Here’s a stat that doesn’t bode well for the Nationals but also could be totally meaningless: The Nationals are 0-3 when Turner doesn’t reach in his first at-bat.
• Max Scherzer hit 96 mph on his first pitch of the game. He had, earlier in this postseason, touched 98 or 99 mph early and worn himself out early in the ballgame. But, in returning from the muscle spasms in his neck and back, he looked under control as opposed to limited.
Scherzer struggled with command, falling behind George Springer 2-0 and Michael Brantley 3-0, but he battled back to escape the inning unscathed. Alex Bregman flied out to right to end it. He looked like himself, and he had his velocity. The biggest question now: How long can he go?
• Two hundred forty-nine days ago, the Astros and Nationals played their first game of spring training with an exhibition in West Palm Beach, Fla. Now they’re playing in Game 7 of the World Series on the last day of the baseball calendar.
• Actor/bro icon/Texas legend Matthew McConaughey asked “Houston, Texas? Are you ready?” and he called out “Let’s play ball!” and the Minute Maid Park crowd went up.
• The Astros, without a win at home in this series, decided to shake things up and play Game 7 in their orange tops. The Nationals countered with their once-unbeatable navy blues. The navy blues lost a bit of luster during the three games in Washington, but the duds still hold clout this postseason (10-3 record). In Game 7, when all superstitions are in full effect, it’s a baseball players’ dream: Best vs. Best (dressed).
• There is no tomorrow. In Game 7, both Astros Manager A.J. Hinch and Nationals Manager Dave Martinez are treating it as such and declared almost all their players available.
The only player from the 50 total active tabbed as unavailable was Astros pitcher Justin Verlander, who started on Tuesday. Martinez did not rule out his Game 6 starter, Stephen Strasburg, who indicated last night he felt gassed.
“If you have a Nats uniform on today and you’re part of 25, I’m going to ask you if you can go,” said Martinez, who added, “I’m going to talk to [Strasburg] later on. Hey, there’s no tomorrow.”

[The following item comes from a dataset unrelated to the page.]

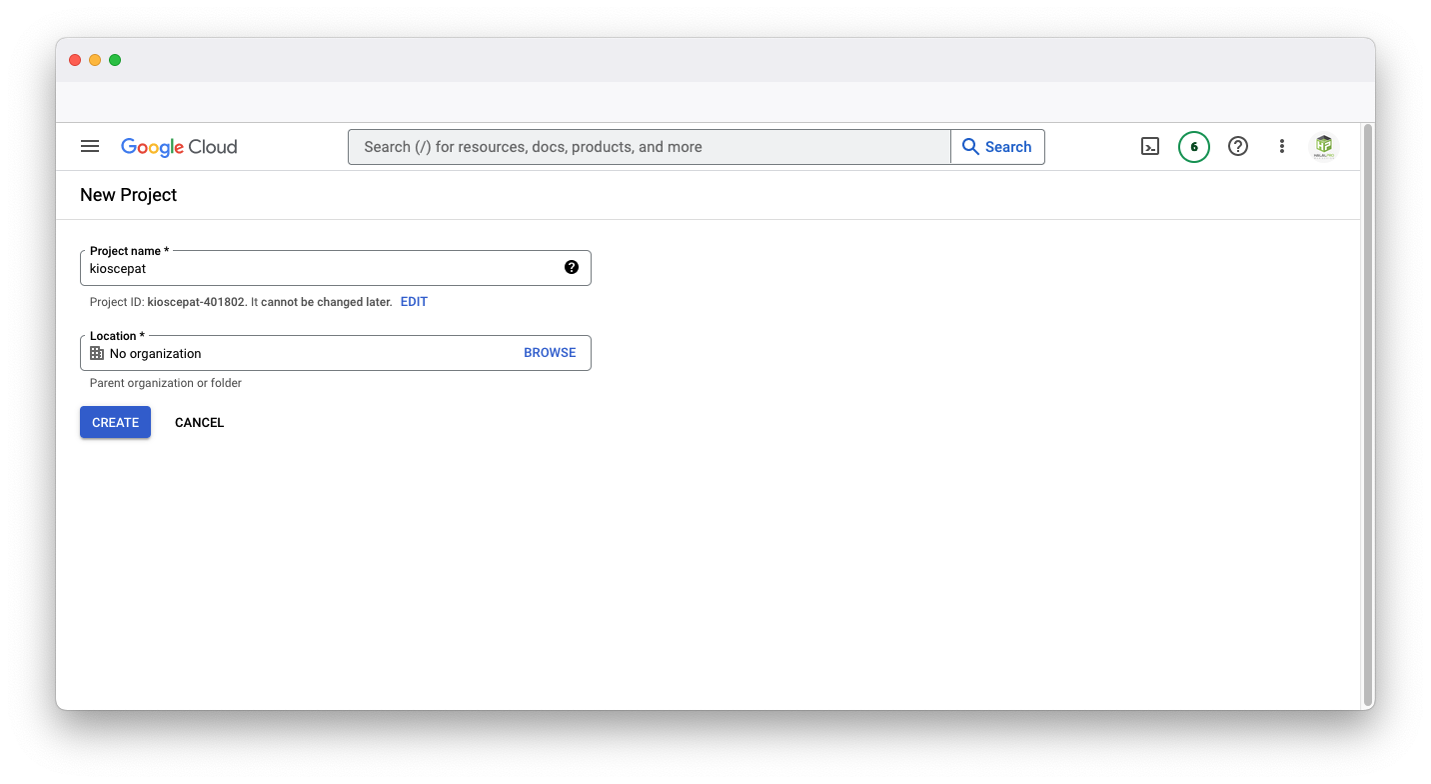1431x784 pixels.
Task: Click the Project name help icon
Action: (572, 267)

Martinez added catcher Kurt Suzuki, scratched from the starting lineup, could still appear. He talked to the catcher early Wednesday morning and “felt it would be best to just keep him on the bench.” The lineup shake-up was precautionary.
“I like Suzuki coming off the bench if need be, to pinch-hit or even to catch,” Martinez said.
Everyone else is apparently good to go. It’s Game 7 and, in the words of Max Scherzer, let’s go.
• The commissioner discussed the Trea Turner call, the bat-carrying controversy and more.
• Nationals catcher Kurt Suzuki was supposed to be back in the starting lineup after missing the last two games with a right hip flexor strain. The 36-year-old hurt himself in Game 4 while blocking a Fernando Rodney change-up in the dirt. He was available in an emergency pinch-hit situation in Game 6, but the team never needed him and elected to let him rest up for a Game 7 start. Instead, Suzuki will not start Game 7 and Yan Gomes will catch for Max Scherzer.
Suzuki and Scherzer formed one of the Nationals’ best batteries this season. His numbers with Scherzer this season: 2.08 ERA in 99 ⅔ innings pitched. Scherzer’s performance when paired with Gomes, however, has been less productive: 4.09 ERA in 72 ⅔ innings.
• The Wizards — led by Juan Soto mega-fan Bradley Beal — continue to show love to the local baseball team. In an odd twist, Houston’s NBA team is in Washington for a game at the same time that Washington’s MLB team is in Houston for Game 7.